• [Task instructions]:
Repeat the rows below word for word, starting with the line containing "1280x814 pixels. How" and continuing through the line containing "click(x=639, y=189)".

• [Stored rows]:
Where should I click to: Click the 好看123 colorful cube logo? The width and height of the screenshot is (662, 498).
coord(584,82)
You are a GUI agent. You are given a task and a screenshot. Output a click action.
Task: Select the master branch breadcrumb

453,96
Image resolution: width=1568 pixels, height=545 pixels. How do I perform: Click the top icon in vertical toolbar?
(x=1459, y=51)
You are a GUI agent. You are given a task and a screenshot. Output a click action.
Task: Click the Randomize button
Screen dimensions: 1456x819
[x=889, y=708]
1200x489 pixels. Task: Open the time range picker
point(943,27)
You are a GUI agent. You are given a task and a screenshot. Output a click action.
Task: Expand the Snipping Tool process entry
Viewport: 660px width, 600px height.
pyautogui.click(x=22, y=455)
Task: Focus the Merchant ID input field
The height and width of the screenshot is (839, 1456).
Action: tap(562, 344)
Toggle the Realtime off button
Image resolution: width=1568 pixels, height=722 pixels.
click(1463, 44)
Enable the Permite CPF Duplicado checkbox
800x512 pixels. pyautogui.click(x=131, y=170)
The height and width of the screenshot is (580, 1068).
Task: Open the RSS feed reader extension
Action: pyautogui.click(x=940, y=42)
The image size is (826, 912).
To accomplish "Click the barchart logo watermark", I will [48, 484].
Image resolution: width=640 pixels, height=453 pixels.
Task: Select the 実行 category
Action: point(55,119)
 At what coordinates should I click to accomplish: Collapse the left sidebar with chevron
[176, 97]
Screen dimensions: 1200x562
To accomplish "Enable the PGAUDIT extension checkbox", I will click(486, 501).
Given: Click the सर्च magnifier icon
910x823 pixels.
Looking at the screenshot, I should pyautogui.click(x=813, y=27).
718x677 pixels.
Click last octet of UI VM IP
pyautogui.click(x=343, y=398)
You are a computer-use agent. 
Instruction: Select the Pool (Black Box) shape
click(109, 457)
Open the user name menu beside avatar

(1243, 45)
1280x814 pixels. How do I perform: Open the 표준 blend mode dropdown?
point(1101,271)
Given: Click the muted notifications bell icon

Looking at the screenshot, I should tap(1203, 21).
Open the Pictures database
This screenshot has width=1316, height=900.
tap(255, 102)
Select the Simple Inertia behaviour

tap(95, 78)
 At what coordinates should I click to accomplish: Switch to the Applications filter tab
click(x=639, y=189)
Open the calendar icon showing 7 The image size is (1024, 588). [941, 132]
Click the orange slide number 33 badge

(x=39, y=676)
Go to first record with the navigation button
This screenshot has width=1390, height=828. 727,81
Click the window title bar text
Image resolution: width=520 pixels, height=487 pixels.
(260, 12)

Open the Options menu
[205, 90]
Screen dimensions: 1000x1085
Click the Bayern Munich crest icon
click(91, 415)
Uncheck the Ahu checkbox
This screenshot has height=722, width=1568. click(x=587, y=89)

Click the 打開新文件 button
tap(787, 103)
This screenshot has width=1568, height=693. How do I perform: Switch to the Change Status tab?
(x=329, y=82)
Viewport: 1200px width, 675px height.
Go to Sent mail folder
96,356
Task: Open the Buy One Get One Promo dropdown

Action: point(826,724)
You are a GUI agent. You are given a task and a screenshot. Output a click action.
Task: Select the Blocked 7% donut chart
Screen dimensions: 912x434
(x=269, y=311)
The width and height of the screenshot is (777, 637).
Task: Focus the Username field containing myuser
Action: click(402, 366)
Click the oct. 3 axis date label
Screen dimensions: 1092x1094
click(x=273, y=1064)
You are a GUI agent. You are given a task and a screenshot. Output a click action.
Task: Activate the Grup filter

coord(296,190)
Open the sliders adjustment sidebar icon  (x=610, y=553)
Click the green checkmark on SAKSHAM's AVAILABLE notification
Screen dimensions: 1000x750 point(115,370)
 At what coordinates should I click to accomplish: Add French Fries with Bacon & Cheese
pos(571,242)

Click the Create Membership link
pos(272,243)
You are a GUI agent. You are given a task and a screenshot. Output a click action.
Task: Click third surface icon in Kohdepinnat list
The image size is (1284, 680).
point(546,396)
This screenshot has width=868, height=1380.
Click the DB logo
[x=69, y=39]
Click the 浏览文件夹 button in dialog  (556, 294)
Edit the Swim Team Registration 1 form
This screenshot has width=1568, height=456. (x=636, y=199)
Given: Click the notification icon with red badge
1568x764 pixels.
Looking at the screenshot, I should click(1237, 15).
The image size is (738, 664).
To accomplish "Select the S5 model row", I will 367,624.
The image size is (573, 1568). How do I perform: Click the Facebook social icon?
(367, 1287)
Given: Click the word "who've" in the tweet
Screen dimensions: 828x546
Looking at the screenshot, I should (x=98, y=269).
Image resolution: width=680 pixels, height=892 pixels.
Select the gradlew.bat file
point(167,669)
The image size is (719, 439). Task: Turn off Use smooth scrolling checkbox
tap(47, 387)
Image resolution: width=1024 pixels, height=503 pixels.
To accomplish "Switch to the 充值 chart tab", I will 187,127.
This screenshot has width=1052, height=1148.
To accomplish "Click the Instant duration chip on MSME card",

• [Answer below]:
1280x814 pixels. How do I perform: Open the 표준 blend mode dropdown?
point(1101,271)
Given: Click the muted notifications bell icon

Looking at the screenshot, I should tap(1203, 21).
Open the Pictures database
This screenshot has width=1316, height=900.
tap(255, 102)
Select the Simple Inertia behaviour

tap(95, 78)
 At what coordinates should I click to accomplish: Switch to the Applications filter tab
click(x=639, y=189)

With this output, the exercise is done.